Countless Rohingya refugees have tried to record the ethnic cleansing of their communities by turning to Facebook, the social network that promised to give a voice to the voiceless. Rather than finding solidarity, they face censorship, with Facebook deleting their stories and blocking their accounts. The Rohingya are a majority-Muslim ethnic group primarily living in Buddhist-majority Myanmar. A recent wave of government-sponsored violence has driven an estimated 500,000 Rohingya from Myanmar since August.
Facebook’s mistake shows the danger of censorship and raises the question of which group might be targeted next. When vendors and websites claim to have the tools to target unwanted speech, we need to ask what biases they are bringing to the task.
Many of the organizations proposing censorship technologies have a singular focus: Muslim extremism, ignoring the threat posed by white supremacists. If we let the platforms we all depend-on deploy tools that selectively censor one ideology, all users will suffer.
For years, a growing chorus of advocates called for internet platforms like Google, Twitter, and Facebook to do more to restrict extremist content. Using technology to fight hi-tech radicalization sounds like a good idea in theory, but new technologies usually have their problems, and we must expect that censorship software will misidentify harmless content as violent or extremist.
We’ve seen this problem before. A decade ago, civil society groups objected that library and school content filters would not just block obscene content, but would also censor valuable information and literature about health, sexuality, women’s rights, and LGBTQI issues. The risks of this “digital redlining” are spreading to even impact the platforms we use at home. Part of the problem is that censorship software is uniquely challenging to make.
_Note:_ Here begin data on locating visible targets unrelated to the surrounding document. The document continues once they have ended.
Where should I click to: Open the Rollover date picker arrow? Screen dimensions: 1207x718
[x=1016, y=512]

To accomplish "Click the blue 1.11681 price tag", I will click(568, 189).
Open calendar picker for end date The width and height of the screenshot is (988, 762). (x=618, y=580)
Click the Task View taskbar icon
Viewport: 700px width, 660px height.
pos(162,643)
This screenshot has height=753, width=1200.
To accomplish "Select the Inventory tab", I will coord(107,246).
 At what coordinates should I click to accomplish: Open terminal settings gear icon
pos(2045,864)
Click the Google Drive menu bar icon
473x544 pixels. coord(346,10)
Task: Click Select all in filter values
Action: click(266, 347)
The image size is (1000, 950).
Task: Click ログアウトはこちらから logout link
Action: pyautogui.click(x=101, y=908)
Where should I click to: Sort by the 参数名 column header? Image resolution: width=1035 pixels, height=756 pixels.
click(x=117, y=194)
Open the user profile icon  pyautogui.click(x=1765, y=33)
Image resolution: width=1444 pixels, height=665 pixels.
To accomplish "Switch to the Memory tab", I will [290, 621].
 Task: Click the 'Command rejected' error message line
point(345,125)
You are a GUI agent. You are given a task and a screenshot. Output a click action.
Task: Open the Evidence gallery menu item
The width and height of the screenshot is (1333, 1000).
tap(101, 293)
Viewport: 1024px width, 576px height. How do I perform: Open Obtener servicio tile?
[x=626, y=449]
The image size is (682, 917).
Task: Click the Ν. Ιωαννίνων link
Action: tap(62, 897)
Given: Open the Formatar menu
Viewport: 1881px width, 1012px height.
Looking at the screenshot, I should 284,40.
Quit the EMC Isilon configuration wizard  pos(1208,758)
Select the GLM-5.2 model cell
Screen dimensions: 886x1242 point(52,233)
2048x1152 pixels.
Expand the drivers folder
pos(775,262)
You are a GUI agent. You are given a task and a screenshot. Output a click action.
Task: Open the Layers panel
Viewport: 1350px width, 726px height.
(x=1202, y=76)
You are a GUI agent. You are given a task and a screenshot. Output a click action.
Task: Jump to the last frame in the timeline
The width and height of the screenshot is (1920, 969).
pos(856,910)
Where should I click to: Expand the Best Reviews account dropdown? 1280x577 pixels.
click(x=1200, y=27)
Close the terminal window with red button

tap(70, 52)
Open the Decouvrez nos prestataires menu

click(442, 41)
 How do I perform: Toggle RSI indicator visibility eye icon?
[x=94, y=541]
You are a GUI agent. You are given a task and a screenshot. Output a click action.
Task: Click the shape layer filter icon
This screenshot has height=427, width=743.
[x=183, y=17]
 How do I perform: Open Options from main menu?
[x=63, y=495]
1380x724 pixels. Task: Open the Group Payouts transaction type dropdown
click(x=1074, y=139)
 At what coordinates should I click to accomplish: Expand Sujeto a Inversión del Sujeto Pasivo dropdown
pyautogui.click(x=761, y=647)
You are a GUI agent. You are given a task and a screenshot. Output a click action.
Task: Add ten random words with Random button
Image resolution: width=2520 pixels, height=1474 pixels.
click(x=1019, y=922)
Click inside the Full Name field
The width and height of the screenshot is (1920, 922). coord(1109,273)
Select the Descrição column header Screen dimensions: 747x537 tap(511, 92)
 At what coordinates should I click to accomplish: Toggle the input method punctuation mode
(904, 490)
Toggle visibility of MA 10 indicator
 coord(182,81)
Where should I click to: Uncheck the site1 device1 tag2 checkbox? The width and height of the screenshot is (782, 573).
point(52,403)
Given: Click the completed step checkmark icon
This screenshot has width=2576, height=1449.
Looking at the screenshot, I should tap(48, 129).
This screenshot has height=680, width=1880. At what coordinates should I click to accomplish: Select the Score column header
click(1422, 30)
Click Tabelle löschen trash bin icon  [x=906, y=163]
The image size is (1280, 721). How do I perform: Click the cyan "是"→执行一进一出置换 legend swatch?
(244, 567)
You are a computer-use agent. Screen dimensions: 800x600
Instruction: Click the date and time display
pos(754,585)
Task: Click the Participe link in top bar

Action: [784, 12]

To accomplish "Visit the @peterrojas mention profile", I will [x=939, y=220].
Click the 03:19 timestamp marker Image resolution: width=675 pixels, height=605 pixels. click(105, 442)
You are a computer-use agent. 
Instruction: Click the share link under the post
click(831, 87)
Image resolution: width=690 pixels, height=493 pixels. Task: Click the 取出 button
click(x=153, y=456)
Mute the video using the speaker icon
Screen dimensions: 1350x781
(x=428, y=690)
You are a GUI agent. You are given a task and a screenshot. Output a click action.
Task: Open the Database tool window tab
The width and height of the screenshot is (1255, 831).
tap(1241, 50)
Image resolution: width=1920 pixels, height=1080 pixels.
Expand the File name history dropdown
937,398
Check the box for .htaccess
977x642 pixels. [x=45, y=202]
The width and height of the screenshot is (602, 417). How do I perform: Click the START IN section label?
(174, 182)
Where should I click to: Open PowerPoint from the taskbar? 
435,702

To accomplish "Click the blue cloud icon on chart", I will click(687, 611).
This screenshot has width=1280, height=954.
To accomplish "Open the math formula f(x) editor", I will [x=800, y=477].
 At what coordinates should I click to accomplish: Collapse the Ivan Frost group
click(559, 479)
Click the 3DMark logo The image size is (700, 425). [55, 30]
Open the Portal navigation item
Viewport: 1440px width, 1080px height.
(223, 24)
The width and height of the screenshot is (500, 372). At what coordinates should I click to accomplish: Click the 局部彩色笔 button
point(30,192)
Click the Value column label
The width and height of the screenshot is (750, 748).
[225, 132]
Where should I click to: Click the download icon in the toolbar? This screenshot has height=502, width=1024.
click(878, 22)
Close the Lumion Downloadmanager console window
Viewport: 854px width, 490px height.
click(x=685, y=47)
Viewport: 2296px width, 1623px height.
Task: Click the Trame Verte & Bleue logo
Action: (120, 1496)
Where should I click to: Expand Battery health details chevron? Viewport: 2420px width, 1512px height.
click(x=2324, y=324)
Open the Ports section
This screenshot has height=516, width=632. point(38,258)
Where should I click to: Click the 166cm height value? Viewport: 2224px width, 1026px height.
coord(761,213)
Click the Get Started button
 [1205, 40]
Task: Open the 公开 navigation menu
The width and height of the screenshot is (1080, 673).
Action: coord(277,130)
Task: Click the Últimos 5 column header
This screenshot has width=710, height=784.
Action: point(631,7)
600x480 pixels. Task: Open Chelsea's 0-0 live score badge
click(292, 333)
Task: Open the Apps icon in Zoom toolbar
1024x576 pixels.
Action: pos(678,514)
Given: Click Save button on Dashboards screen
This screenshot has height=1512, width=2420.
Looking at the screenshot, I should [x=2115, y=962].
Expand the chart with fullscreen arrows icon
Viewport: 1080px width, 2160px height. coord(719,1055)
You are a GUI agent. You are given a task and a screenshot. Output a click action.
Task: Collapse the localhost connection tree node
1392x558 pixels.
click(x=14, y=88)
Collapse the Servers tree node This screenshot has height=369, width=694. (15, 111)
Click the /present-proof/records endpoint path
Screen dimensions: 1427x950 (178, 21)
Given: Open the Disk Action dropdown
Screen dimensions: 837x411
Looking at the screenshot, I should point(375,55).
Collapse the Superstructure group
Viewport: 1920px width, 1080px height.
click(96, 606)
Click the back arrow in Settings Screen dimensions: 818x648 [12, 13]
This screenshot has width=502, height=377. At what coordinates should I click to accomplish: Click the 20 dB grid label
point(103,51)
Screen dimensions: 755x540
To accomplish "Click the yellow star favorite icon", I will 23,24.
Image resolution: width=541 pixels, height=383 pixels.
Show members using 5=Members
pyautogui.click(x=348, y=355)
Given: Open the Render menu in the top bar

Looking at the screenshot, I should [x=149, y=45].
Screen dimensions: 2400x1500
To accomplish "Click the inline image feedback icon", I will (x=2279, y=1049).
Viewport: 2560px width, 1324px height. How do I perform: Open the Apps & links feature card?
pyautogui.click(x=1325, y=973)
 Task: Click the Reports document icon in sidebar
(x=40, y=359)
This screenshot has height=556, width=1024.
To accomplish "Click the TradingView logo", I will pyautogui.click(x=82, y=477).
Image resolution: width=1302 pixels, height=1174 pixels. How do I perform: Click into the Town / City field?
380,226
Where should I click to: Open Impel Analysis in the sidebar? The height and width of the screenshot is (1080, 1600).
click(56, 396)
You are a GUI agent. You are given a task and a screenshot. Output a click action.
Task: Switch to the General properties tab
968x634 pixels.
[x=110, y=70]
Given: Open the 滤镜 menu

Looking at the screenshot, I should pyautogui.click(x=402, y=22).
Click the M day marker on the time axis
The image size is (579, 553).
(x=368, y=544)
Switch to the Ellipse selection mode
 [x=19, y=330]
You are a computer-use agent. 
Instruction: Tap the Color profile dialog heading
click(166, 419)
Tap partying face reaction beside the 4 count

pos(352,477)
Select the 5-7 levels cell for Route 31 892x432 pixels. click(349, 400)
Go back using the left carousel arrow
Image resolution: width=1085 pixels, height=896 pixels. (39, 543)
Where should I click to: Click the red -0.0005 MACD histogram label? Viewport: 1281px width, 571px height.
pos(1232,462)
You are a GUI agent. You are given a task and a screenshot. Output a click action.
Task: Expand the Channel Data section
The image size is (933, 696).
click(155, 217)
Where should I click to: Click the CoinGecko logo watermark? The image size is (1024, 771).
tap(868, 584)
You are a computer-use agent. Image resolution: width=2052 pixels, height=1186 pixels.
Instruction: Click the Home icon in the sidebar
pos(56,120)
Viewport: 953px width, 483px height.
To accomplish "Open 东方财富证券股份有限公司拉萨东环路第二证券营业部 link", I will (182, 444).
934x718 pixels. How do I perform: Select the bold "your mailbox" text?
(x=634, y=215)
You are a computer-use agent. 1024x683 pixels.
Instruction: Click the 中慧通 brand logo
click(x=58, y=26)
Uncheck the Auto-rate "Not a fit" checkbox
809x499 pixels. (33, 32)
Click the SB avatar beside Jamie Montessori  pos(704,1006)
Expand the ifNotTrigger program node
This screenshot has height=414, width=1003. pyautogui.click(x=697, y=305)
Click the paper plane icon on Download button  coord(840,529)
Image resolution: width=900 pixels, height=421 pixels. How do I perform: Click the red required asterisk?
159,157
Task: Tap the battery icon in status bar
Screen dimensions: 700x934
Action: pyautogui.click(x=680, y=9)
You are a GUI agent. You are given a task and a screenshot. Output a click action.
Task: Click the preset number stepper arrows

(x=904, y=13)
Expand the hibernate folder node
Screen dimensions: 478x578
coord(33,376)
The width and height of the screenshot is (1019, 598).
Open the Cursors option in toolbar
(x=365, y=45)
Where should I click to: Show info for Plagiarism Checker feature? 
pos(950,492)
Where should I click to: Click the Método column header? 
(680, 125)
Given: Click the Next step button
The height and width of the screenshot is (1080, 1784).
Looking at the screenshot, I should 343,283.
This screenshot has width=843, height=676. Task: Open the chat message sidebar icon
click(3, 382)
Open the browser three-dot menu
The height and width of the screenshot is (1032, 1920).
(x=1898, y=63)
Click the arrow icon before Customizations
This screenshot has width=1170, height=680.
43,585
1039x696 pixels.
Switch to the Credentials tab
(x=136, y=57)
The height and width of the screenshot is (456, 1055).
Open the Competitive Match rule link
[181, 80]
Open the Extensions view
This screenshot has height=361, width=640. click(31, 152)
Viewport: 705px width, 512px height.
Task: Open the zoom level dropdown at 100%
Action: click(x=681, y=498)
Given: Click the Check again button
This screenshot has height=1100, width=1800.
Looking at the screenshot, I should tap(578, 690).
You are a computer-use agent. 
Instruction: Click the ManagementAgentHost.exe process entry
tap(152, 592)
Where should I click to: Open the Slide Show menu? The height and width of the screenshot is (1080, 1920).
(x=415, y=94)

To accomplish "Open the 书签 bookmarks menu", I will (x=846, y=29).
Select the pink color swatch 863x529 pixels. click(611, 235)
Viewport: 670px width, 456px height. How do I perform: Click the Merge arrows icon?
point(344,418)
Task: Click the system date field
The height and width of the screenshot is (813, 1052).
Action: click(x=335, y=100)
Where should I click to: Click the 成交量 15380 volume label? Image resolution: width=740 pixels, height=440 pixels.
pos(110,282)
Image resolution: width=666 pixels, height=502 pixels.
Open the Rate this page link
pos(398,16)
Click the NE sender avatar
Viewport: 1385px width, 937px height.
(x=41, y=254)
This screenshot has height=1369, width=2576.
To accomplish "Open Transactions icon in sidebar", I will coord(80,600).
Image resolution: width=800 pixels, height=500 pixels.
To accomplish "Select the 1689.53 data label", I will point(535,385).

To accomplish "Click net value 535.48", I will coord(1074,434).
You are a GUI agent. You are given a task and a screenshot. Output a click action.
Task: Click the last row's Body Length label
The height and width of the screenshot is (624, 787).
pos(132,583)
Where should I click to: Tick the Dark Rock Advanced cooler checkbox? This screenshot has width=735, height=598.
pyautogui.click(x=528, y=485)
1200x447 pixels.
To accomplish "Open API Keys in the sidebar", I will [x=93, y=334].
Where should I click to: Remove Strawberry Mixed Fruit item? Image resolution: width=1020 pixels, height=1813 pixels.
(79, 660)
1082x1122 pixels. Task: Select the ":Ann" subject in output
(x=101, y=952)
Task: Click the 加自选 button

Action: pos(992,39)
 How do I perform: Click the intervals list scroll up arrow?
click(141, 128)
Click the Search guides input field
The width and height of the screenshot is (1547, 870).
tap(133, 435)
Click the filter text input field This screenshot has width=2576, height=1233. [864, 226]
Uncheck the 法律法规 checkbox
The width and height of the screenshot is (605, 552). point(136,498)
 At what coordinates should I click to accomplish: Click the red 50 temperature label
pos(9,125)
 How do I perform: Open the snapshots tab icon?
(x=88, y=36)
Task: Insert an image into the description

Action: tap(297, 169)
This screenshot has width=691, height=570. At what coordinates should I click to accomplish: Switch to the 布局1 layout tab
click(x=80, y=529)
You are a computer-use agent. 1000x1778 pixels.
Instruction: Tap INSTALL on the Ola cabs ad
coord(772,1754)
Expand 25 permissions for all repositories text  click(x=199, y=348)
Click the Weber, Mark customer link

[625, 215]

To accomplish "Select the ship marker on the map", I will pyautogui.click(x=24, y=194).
When only one community or viewpoint is targeted, the errors will go unnoticed by the general public, and most users won’t understand the number of harmless even positive posts being blocked. With most customers blind to the true cost of this censorship, the service provider is far less likely to respond to complaints, no matter how valid. The situation is even worse, since the people designing these programs will inject their own views, skewing the decision about what is “dangerous,” and the tendency of censors to silence already marginalized voices, like those of the Rohingya.
These technologies try to answer a simple question: What is dangerous content? This isn’t something a dispassionate algorithm can tell us, it’s an inherently subjective question with inherently subjective answers. Take for example, the Counter Extremism Project (“CEP”), a leading censorship advocate that has worked for months to have the major tech firms adopt its platform, publishing op-eds and speaking at conferences. Its eGLYPH platform would automatically flag and remove offensive content.
The danger of eGLYPH is that it appears to be almost exclusively directed at Muslim extremists, ignoring white supremacists. At a time when the president draws moral equivalence between neo-Nazis and the social justice advocates who oppose them as he did after Charlottesville, we need to fight all forces of hate. When vendors and activists claim to have the tools to target unwanted speech, we need to ask what biases they are bringing to the task.
Facebook’s secrecy only makes the problem worse. We don’t know if Facebook is using eGLYPH, and if it is, we have no idea if it provides oversight to make sure CEP isn’t driving a far-right agenda. As Facebook and other social media companies become indispensable, they pose the sort of First Amendment concerns that once only applied to the government. People, like the Rohingya, who find themselves completely cut off from social media and search engines, are effectively muted.
There are solutions. Censorship systems must be simple, open, and even-handed. Facebook must use censorship algorithms that are easy for their users to understand. It shouldn’t take a Ph.D. to know why your post was taken down. The censorship standards must be shared transparently with users, so they know if Facebook goes too far. Censorship must be even-handedly applied to users regardless of race, religion, nationality, or sexual orientation. Any tool that Facebook employs to fight violent content or radicalization must be applied to all violent ideologies, not just a single group.
The cost won’t always be as clear as it is when we silence the Rohingya, but it’s clear that they won’t be the last group to be censored just when they most need the world to listen.
At the time of writing, Albert Cahn was Legal Director of the New York Chapter of the Council on American-Islamic Relations.